- Bluebird Bio, a Cambridge, Massachusetts-based biotech, on Thursday opened enrollment of a Phase 3 trial of its LentiGlobin gene therapy, adding a key improvement to the manufacturing process for producing the hematopoietic stem cells used in its therapy.
- Importantly, the manufacturing changes will be covered by the same Investigational New Drug (IND) application used for prior studies of LentiGlobin, which is being tested for treatment of a certain type of beta-thalassemia.
- Bluebird stock moved higher by a little over 7% in early Thursday trading on the news.
BlueBird's Lentiglobin gene therapy involves the extraction of patient hematopoietic stem cells (HSC), which are then inserted with targeted gene sequences and re-infused back into the patient.
In the case of patients with beta-thalassemia, a rare blood disorder, Bluebird hopes to reduce the number of transfusions needed.
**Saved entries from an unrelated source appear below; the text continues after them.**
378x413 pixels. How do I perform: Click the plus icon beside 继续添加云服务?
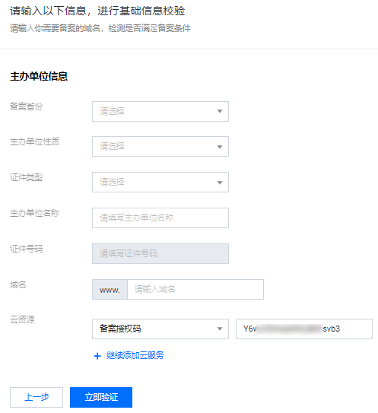click(x=97, y=356)

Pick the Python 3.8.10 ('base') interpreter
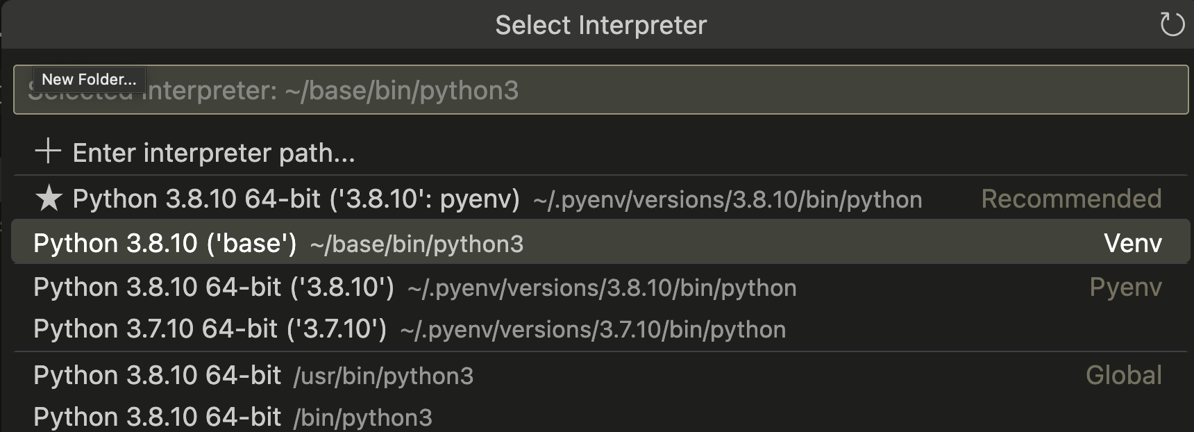(x=165, y=243)
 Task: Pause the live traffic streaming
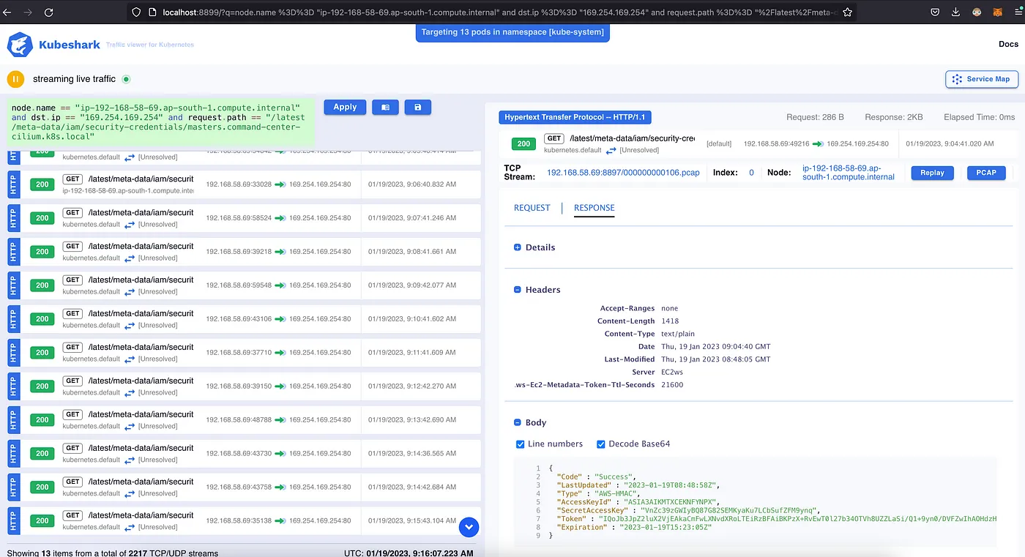tap(15, 79)
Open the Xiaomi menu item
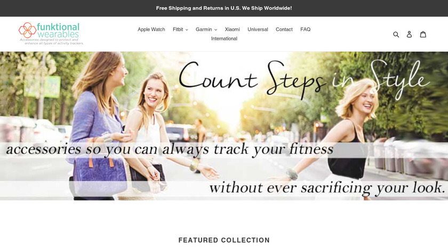This screenshot has height=251, width=448. click(x=233, y=29)

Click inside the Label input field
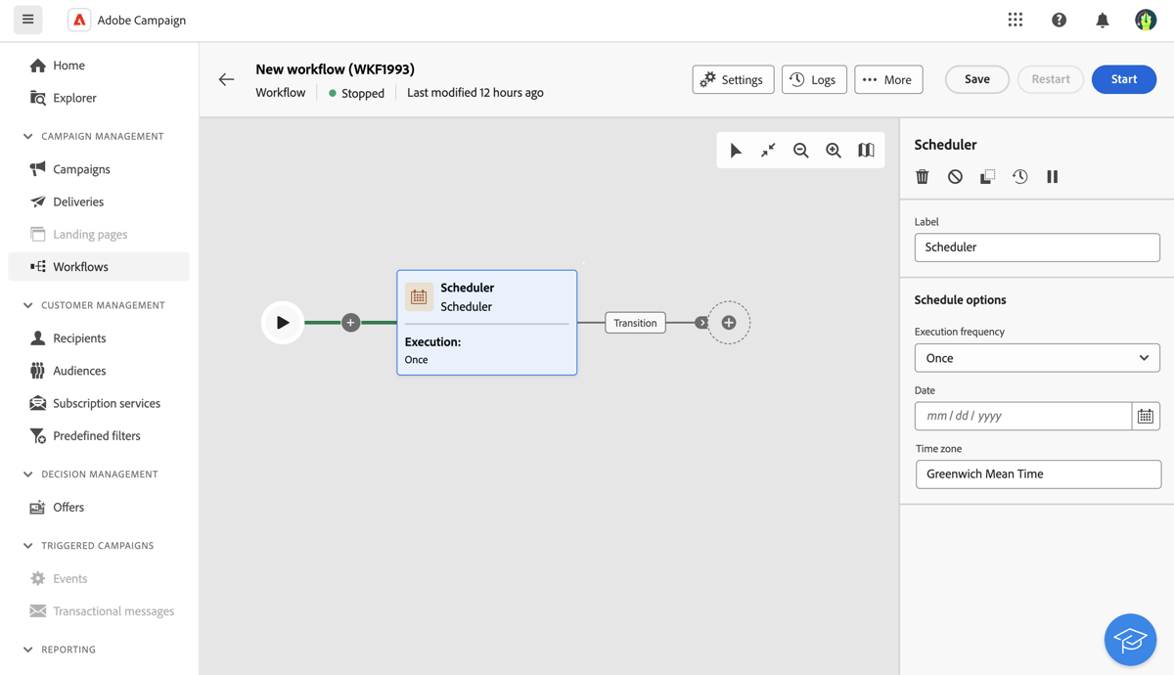[1036, 247]
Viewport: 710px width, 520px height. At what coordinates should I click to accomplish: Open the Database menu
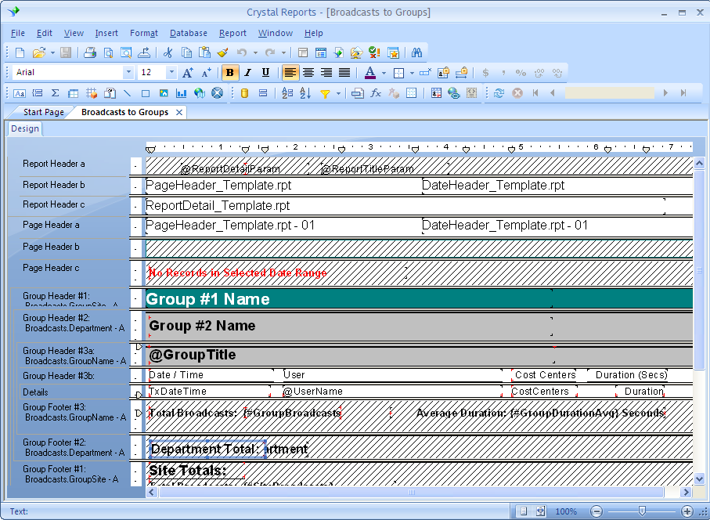(x=189, y=33)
The newly initiated study will aim for transfusion independence, or a 12-month transfusion free period after a transplant with modified HSC.
Bluebird said the study would feature an improved manufacturing process which the company hopes will increase hemoglobin levels in patients. More specifically, two unnamed additives will be incorporated in the transduction step of the process, hopefully increasing vector copy number and the percentage of successfully transduced cells.
This change won't require any new filing with the FDA, either. "Notably, no new IND was required for the incorporation of new manufacturing process," Jefferies analyst Gena Wang wrote in a note to investors.
This will allow Bluebird to proceed with its study without delay, although Wang doesn't expect any clinical data from the trial this year.
The new manufacturing process will also be used in HGB-206, another study currently studying LentiGlobin in sickle cell disease.